Types of wine glasses
Now that you know the basics, let’s get into the nitty-gritty with a breakdown of the various types of wine glasses and how they’re used.
1. All-purpose glass
As the name suggests, the all-purpose, or universal glass (sometimes also referred to as a riesling glass) can be used to taste pretty much anything, be it red, white or sparkling. This glass has a relatively short, cylindrical bowl and a small to medium size stem—a shape that allows for adequate swirling and effectively directs aromas to the nose. (Hint: Those are the two most important qualities in a wine glass.) If you’re looking to stock your home bar with just one type of wine glass, this compact and versatile style is an obvious choice.
The flute is a festive and oh-so classy-looking glass with a very slender shape that’s specifically designed for Champagne and sparkling wine. Per Murcia, “The main advantage of flutes is that their narrow shape exposes very little surface area of the wine to oxygen and thus helps maintain the carbon dioxide, so you can better see and taste the bubbles.” That said, the expert tells us that flutes have practically become obsolete, even gauche, in the industry—namely because the narrow shape makes it difficult to swirl (i.e. aerate) the sparkling wine before you start sipping. When it comes to Champagne and sparkling wine, small, terroir-driven producers are valued more at the moment, which means it’s particularly important to enjoy the wine in a glass that allows for a full expression of its unique character. As such, Murcia says that all-purpose glasses are now the preference, even for Champagne, as they “allow more space to swirl and thus communicate the aromas better.”
3. Burgundy glass
The Burgundy glass is a red wine glass that boasts a particularly wide bowl and slightly tapered rim, which work together to expose more surface area of the wine to oxygen and enhance the nuanced aromas and flavors of the wine. According to the sommelier, this type of glass is preferred for its namesake wine because reds from the Burgundy region of France tend to be a little more restrained and delicate than, say, Bordeaux wine, and thus benefit from a glass that coaxes and encourages their full expression with maximum aeration.
4. Bordeaux glass
The Bordeaux glass is essentially a bigger, taller version of the all-purpose glass. These larger dimensions provide more space for, you guessed it, swirling and sniffing big, full-bodied wines like the highly aromatic stuff from the Bordeaux region of France.
5. Stemless wine glass
Stemless wine glasses are typically shaped like all-purpose glasses…but without the stem. These guys are a practical choice for casual drinking and a favorite among clumsy folk who have a habit of knocking over and breaking stemmed glasses. (Guilty as charged.) The sommelier, however, is not a huge fan: “From a hospitality standpoint the stem on a glass serves an important aesthetic purpose; it’s there so you can enjoy a fine wine without the eyesore of fingerprints on the bowl of the glass.” In other words, if you’re taking wine seriously and value the full sensory experience, it’s best to sip from a glass with a stem.
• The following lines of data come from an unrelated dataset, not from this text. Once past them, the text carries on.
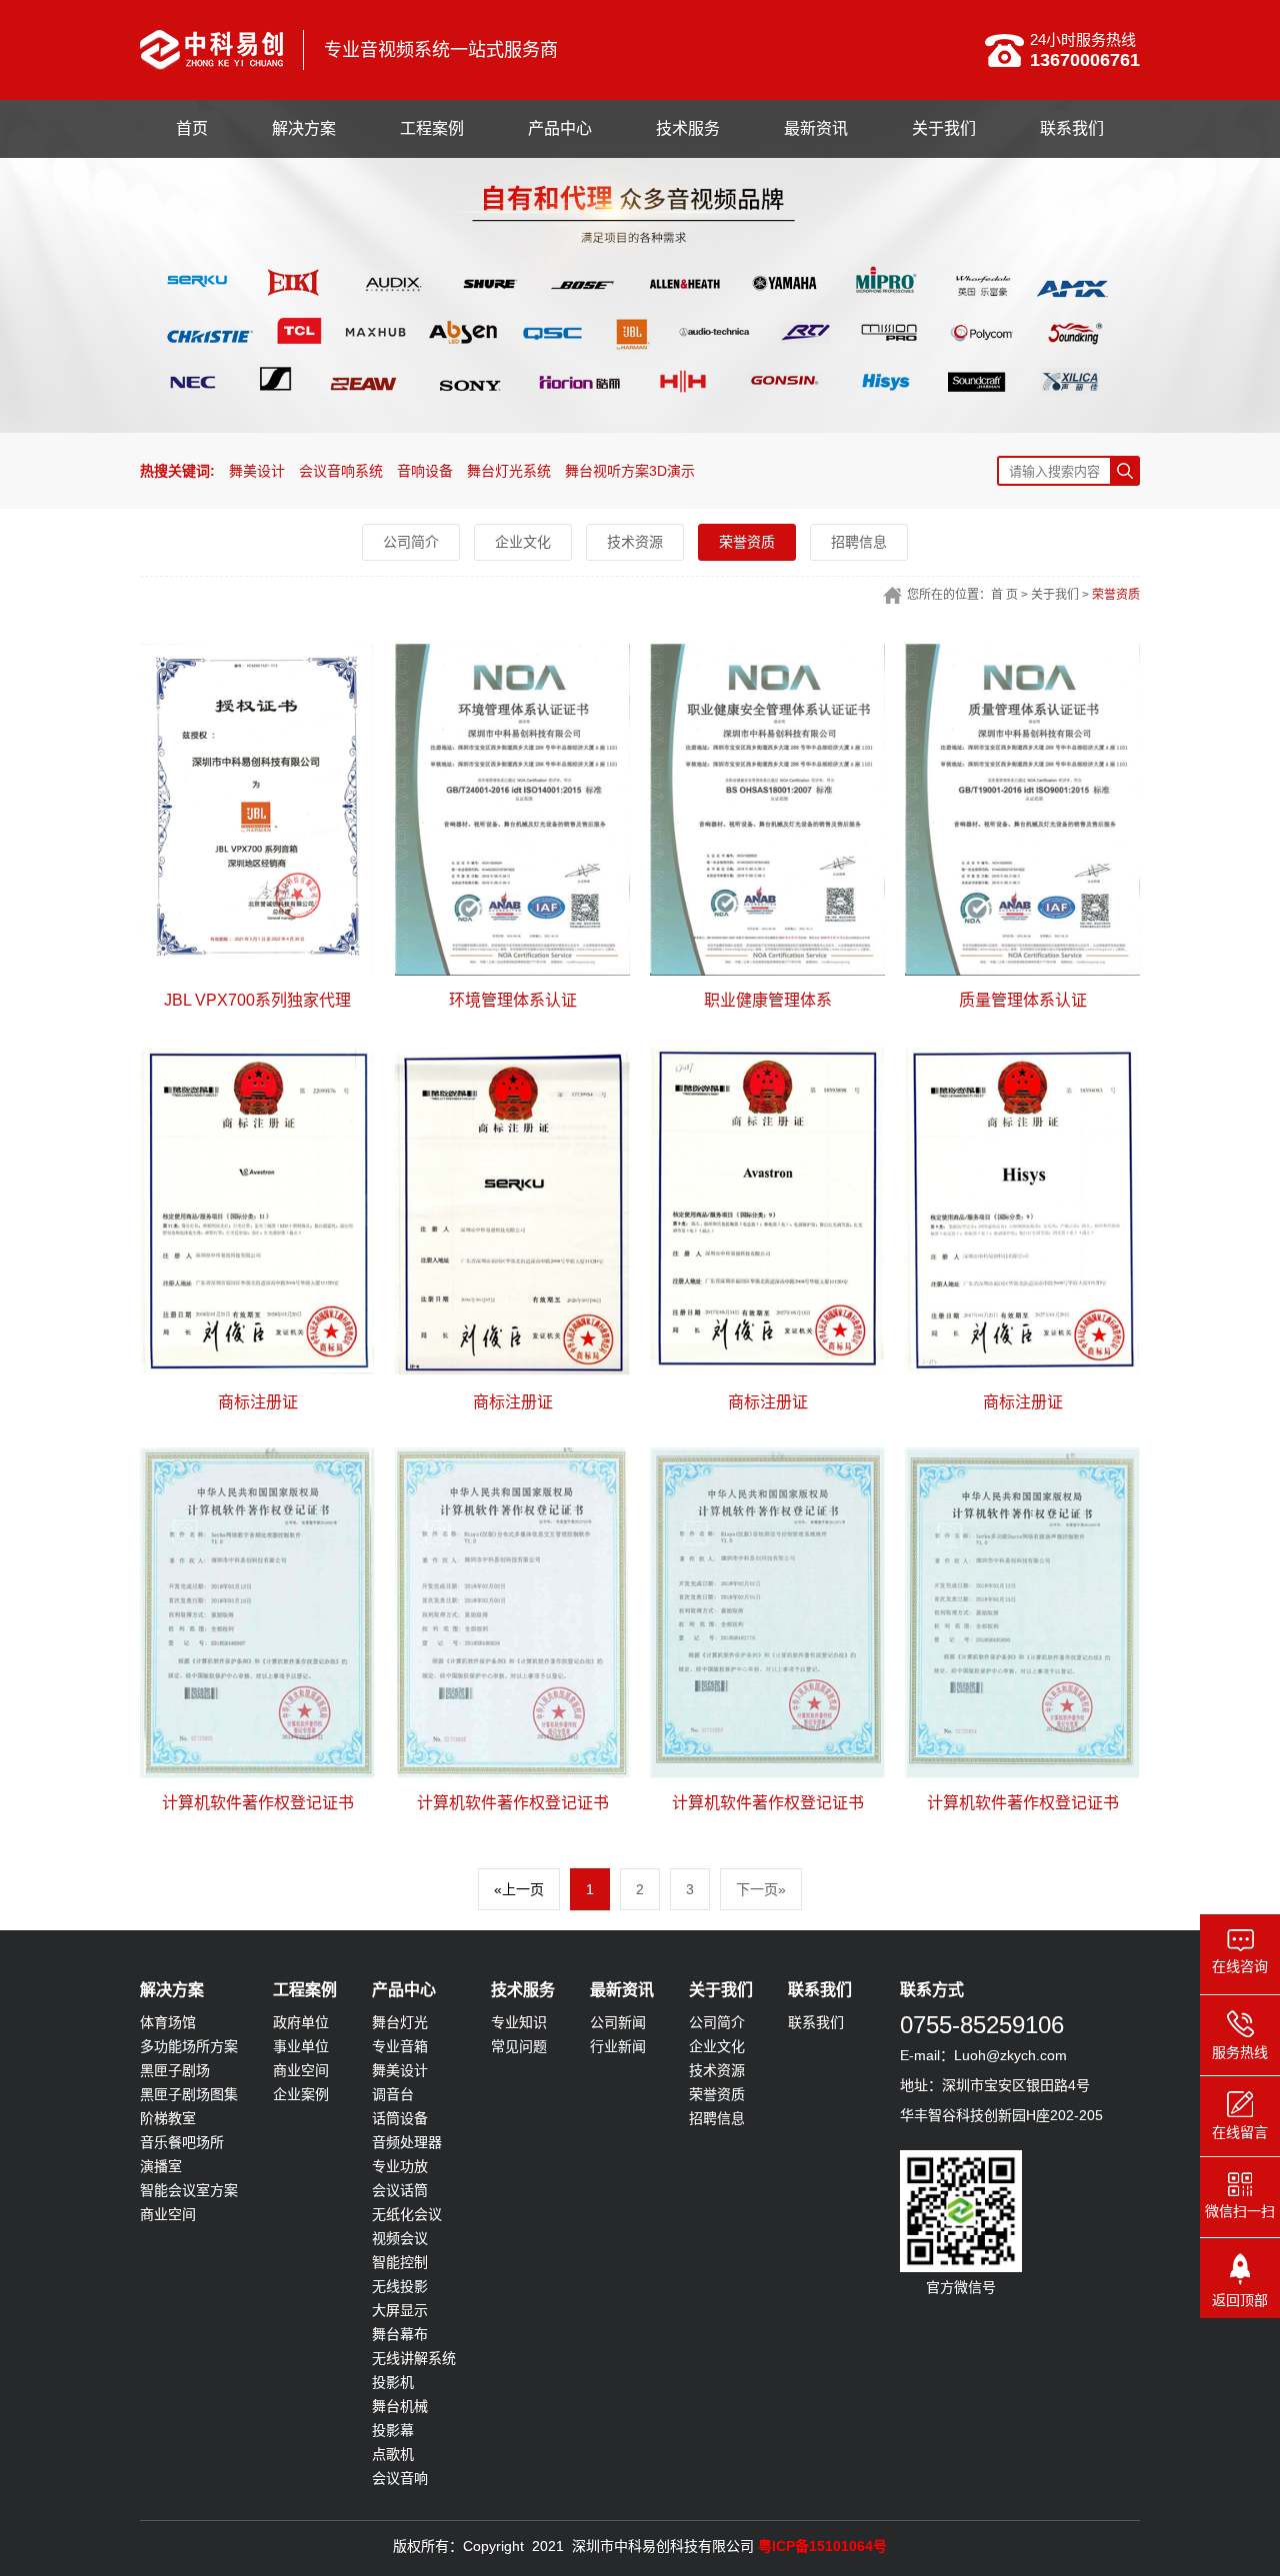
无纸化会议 (407, 2214)
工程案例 (432, 128)
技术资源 (635, 542)
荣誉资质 (747, 542)
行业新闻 (618, 2046)
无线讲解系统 (414, 2358)
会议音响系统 (341, 471)
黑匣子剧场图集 (189, 2094)
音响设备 (425, 471)
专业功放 (400, 2166)
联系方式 (932, 1989)
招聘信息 (859, 542)
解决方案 (304, 128)
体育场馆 (168, 2022)
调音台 (393, 2094)
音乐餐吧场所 (182, 2142)
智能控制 (400, 2262)
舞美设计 (257, 471)
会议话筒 (400, 2190)
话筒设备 (400, 2118)
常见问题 (519, 2046)
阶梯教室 (168, 2118)
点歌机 (393, 2454)
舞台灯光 (400, 2022)
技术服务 (688, 128)
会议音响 (400, 2478)
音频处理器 (407, 2142)
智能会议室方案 (189, 2190)
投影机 (393, 2382)
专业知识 (519, 2022)
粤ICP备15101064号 (822, 2546)
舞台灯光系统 (509, 471)
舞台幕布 (400, 2334)
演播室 (161, 2166)
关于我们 (944, 128)
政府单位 (301, 2022)
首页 (192, 128)
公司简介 (411, 542)
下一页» (761, 1889)
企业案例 (301, 2094)
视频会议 (400, 2238)
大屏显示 (400, 2310)
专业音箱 (400, 2046)
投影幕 (393, 2430)
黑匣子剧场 (175, 2070)
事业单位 (301, 2046)
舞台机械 (400, 2406)
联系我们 (1072, 128)
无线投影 (400, 2286)
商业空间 (168, 2214)
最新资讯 (816, 128)
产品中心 (560, 128)
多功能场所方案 (189, 2046)
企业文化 (523, 542)
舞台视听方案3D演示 (630, 471)
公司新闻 (618, 2022)
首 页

Copita means “little glass” in Spanish—and that’s exactly what this one is. Indeed, the copita is basically a stunted version of the all-purpose glass with a tulip-shaped bowl that’s proportionally larger relative to its short stem. It’s also the go-to glass for serving fortified wines like sherry and port, as well as aperitifs and spirits.
The coupe, a shallow, saucer-like glass, was the fashionable choice for serving Champagne and sparkling wine in the first half of the 20th century. Despite having fallen out of favor as a wine glass, the coupe has made a comeback as a cocktail glass (and we’re all for it).